Tax cuts are not unique to this government. The neoliberal mantra of tax cuts and fiscal restraint resulted in the previous government cumulatively reducing taxes by $1 billion annually over its time in office. Interestingly this is approximately the size of the current Manitoba deficit. It may seem simplistic but if those taxes were still being collected, Manitoba would not have a deficit. The province has cut tax revenue and expenditures previously. So what is left to cut and how will it impact our lives? Here are some lowlights.
Not increasing funding to inflation reduces government revenues relative to increases in costs. This started with the January announcement that education funding to school divisions would only be increased to 1 percent. The Manitoba Consumer Price Index for 2016/17 as reported by Statistics Canada is 2.3 percent. Without enough of an increase from the province, the cost of education is transferred to property taxes. In the Winnipeg School Division this means an increase to property taxes of 3.89 percent.
Budget 2017 included a commitment to 501 funded child care spaces and 50 family home spaces. Meanwhile the wait list for child care has grown 22 percent in the past year from 12,000 to 14,658 children. The overall increase to the child care budget of $6.2 million is insufficient to cover the 500 new spaces so plainly the province is expecting to lean on the $15 million soon to be flowing from the federal government. Child care advocates are concerned the federal dollars will also be used to promote the expansion of for-profit care and its attendant problems of profit motive over quality. The budget does not get ahead of the wait list; more and more families will continue to struggle without needed child care.
Notably this provincial government has moved away from their focus on expansion of child care via family home providers. During the election they ran almost exclusively on expanding this waning sector. Dr. Susan Prentice’s recent research finds that family home child care is on the decline across Canada. Family home child care frequently closes and six out of seven providers are untrained and over-represented in quality breaches, Prentice finds. Many do not accept provincial funding, leaving family home providers to set their own fees far above the reach of low-income families.
In January 2016, the Manitoba Early Learning and Child Care Commission released its report. The Commission laid out a realistic set of recommendations for universal services. Investing in Manitoba’s childcare system is more than worth the costs. Additional federal and provincial investments are needed, which are more than returned back to the economy in the form of taxes paid by parents and educational benefits to children. The new provincial government has yet to announce their plan on child care. They should use the Commission’s report and invest adequately in childcare as early learning is education and economic development.
There was no information about an increase to the minimum wage in this Budget. The Minister of Finance said in the media something is forthcoming. Without an increase minimum wage workers struggle with rising cost of living on meager earnings. The loss just due to the Consumer Price Index in 2016/ 17 was $400/ year and with the CPI at 2.3 percent this year, the loss to minimum wage earners is $530/ year for a total of $920 lost. At $11/ hour the minimum wage is insufficient and falls well below what’s needed to lift workers out of poverty. Most minimum wage workers are adult women working full time.

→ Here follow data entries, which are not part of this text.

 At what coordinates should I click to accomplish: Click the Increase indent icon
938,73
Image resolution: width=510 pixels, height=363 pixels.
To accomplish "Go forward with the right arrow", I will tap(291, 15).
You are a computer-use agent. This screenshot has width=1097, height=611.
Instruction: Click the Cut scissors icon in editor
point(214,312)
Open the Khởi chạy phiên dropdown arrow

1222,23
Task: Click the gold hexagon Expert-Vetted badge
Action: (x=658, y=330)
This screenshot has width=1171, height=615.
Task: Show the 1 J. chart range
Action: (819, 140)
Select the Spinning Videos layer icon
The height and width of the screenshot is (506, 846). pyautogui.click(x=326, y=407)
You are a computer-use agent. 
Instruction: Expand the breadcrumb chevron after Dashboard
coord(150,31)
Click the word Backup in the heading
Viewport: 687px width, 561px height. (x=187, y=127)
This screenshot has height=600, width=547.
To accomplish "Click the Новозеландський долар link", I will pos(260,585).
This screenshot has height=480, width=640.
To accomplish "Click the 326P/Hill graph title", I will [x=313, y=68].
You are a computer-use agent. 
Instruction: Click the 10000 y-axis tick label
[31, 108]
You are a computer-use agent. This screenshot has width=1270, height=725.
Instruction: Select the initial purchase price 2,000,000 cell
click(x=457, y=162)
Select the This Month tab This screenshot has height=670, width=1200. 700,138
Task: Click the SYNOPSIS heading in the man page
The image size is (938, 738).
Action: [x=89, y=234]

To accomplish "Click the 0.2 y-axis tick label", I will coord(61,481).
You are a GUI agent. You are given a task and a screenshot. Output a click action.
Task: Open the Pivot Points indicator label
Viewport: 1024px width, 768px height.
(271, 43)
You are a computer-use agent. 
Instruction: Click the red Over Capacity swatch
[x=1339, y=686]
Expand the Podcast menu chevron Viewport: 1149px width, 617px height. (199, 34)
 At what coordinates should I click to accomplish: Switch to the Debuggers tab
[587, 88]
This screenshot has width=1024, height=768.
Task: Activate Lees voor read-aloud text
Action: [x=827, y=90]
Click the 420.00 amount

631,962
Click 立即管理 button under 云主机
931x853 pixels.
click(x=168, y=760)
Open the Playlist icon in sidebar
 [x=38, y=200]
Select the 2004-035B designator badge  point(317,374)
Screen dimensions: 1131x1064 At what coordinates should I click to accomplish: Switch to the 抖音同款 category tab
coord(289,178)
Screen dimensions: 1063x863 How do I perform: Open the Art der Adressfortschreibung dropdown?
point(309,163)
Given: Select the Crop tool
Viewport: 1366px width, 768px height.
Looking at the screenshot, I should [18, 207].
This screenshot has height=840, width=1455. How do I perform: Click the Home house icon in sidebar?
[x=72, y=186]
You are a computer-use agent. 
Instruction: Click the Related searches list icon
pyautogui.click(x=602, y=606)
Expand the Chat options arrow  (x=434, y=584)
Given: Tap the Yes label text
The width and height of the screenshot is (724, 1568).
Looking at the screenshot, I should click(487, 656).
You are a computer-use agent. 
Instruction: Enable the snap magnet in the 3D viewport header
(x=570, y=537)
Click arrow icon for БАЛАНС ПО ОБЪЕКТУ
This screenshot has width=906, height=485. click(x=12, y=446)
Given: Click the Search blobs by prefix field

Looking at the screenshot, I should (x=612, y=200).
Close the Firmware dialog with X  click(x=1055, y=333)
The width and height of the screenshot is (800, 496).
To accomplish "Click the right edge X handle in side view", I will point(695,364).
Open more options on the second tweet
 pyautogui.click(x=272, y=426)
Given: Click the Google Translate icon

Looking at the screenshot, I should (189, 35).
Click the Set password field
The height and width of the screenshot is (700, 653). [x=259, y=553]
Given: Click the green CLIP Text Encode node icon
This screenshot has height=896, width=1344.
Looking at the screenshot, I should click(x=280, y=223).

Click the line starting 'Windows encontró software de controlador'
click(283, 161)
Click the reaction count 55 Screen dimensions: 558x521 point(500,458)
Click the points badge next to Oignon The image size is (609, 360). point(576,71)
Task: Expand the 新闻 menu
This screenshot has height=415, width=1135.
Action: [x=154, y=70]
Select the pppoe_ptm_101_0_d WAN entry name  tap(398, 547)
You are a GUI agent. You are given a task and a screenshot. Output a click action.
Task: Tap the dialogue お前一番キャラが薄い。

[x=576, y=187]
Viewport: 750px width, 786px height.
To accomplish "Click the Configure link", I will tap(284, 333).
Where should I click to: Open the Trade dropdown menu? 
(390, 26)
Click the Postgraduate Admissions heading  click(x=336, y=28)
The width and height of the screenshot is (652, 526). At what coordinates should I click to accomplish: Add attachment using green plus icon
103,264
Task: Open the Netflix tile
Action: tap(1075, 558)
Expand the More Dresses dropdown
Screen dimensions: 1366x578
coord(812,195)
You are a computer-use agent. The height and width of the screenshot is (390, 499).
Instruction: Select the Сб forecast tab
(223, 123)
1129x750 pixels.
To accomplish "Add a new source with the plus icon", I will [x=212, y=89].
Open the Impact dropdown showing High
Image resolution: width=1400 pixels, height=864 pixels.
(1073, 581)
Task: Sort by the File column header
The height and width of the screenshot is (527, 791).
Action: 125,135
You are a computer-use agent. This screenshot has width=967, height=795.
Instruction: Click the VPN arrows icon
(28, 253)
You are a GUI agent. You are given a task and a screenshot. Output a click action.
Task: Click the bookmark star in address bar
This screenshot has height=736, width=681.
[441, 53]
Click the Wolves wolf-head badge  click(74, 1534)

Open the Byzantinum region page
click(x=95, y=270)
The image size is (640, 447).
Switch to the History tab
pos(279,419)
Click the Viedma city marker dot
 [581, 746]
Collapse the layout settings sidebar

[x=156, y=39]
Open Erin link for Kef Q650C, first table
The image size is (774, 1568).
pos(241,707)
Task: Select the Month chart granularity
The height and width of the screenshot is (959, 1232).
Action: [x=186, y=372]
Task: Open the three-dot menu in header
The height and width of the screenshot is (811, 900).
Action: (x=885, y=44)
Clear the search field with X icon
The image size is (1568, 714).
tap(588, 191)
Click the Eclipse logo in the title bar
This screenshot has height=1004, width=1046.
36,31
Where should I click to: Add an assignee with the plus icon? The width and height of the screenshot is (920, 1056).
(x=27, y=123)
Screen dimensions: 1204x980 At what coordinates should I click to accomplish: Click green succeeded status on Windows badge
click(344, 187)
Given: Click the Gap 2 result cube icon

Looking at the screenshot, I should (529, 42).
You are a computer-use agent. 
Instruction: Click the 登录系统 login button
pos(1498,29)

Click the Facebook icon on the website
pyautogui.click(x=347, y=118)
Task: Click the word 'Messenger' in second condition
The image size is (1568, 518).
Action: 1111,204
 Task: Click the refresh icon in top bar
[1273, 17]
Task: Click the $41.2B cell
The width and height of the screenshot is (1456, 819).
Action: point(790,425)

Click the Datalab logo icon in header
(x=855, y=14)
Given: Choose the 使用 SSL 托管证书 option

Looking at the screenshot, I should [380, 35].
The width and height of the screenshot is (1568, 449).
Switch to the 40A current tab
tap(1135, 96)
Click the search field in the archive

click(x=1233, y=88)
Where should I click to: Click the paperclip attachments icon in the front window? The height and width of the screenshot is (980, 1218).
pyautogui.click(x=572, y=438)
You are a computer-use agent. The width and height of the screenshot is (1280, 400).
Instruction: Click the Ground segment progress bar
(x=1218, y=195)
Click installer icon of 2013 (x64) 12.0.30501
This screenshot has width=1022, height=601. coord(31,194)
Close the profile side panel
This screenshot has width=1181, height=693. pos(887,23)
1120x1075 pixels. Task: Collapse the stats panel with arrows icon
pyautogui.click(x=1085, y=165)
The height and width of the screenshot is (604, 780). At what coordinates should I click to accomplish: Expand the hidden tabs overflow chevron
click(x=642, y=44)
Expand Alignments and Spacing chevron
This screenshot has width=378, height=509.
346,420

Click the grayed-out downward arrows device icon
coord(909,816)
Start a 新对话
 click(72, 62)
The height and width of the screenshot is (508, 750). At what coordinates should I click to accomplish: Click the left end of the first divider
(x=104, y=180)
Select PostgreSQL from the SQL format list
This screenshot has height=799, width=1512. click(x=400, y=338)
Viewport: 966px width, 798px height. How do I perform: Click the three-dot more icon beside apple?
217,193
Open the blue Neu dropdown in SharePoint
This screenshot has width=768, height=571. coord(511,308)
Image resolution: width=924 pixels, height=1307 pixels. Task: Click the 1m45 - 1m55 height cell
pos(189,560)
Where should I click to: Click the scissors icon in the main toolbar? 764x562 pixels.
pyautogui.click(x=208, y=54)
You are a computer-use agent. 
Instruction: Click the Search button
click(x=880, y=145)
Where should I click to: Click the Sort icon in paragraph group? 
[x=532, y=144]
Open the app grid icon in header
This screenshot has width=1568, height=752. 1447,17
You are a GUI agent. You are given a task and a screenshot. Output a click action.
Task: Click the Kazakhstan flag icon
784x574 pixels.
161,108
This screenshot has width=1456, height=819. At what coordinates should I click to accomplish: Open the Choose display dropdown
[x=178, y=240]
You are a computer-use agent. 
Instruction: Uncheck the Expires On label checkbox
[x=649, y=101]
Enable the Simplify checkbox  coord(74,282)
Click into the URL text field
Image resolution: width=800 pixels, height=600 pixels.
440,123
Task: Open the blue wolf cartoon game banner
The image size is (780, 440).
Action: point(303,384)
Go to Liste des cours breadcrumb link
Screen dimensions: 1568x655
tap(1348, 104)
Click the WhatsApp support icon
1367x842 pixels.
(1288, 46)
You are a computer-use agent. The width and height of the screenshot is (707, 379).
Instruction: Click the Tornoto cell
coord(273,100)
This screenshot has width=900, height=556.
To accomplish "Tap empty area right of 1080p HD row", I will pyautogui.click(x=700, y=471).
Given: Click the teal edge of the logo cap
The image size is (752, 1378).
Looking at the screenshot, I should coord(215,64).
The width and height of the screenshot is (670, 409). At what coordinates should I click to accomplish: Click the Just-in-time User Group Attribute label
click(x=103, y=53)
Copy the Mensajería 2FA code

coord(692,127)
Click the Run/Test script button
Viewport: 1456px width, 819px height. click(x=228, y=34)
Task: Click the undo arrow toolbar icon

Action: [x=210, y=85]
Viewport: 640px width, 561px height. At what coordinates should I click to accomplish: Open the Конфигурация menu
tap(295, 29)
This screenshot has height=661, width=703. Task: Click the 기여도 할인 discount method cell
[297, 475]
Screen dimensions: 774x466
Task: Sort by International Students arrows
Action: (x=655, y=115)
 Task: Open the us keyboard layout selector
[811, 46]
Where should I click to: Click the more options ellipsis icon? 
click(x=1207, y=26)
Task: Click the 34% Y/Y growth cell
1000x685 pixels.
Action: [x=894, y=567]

The View from Here: Manitobans Call for a Renewed Poverty Reduction Plan recommends minimum wage be set at $15.53 in 2014 dollars and indexed to inflation at this level. This can be done in pre-announced stages so employers can prepare for this increase, with the goal of achieving this level by 2020. Make Poverty History Manitoba and the Manitoba Federation of Labour both endorse this approach.
Community Development & Non-Profits
Many were watching the budget for impacts to key community development programs that support place-based poverty reduction efforts and community-based initiatives.
In August the province “paused” funding to Community Places, the key provincial fund for community capital improvements, used across the province for everything from community centres, ice rinks, to childcare centres and playgrounds. Community Places continues with an allocation of $5.1 million, it is unclear if this is more or less than the previous year due to budgetary changes described below. The Neighbourhoods Alive! project-based Neighbourhood Renewal Fund was also paused at this time. This resulted in $900,000 unspent provincial dollars. Budget 2017 reduces NA! by this amount, from $5.97 million in 2016/17 to $5.08 million for 2017/18.
During the budget lock-up we learned the government is developing a new process for allocating community development dollars. The Neighbourhood Renewal Corporations, of which there are twelve, have reported receiving an agreement for the first quarter of 2017/18 for their core funding. It is anticipated that this yet-to-be developed process will allocate the NRC’s funding for the second quarter. To date there is no information about the structure of this funding and if it will be a multi-year agreement or not. NRCs are the backbone of the communities they work within, organizing holistic five-year plans on safety, recreation, housing and civil engagement. This creates a high-level of uncertainty in their work, in the community and with staffing.
NRCs and other non-profits in the inner city also rely on the Neighbourhood Renewal Fund (NRF) that was paused last year. With the reorganization of the NA! funding, community development programs who would have applied to the NRF for funding last fall for the money to flow this April are left high and dry. These grassroots programs are at risk of folding.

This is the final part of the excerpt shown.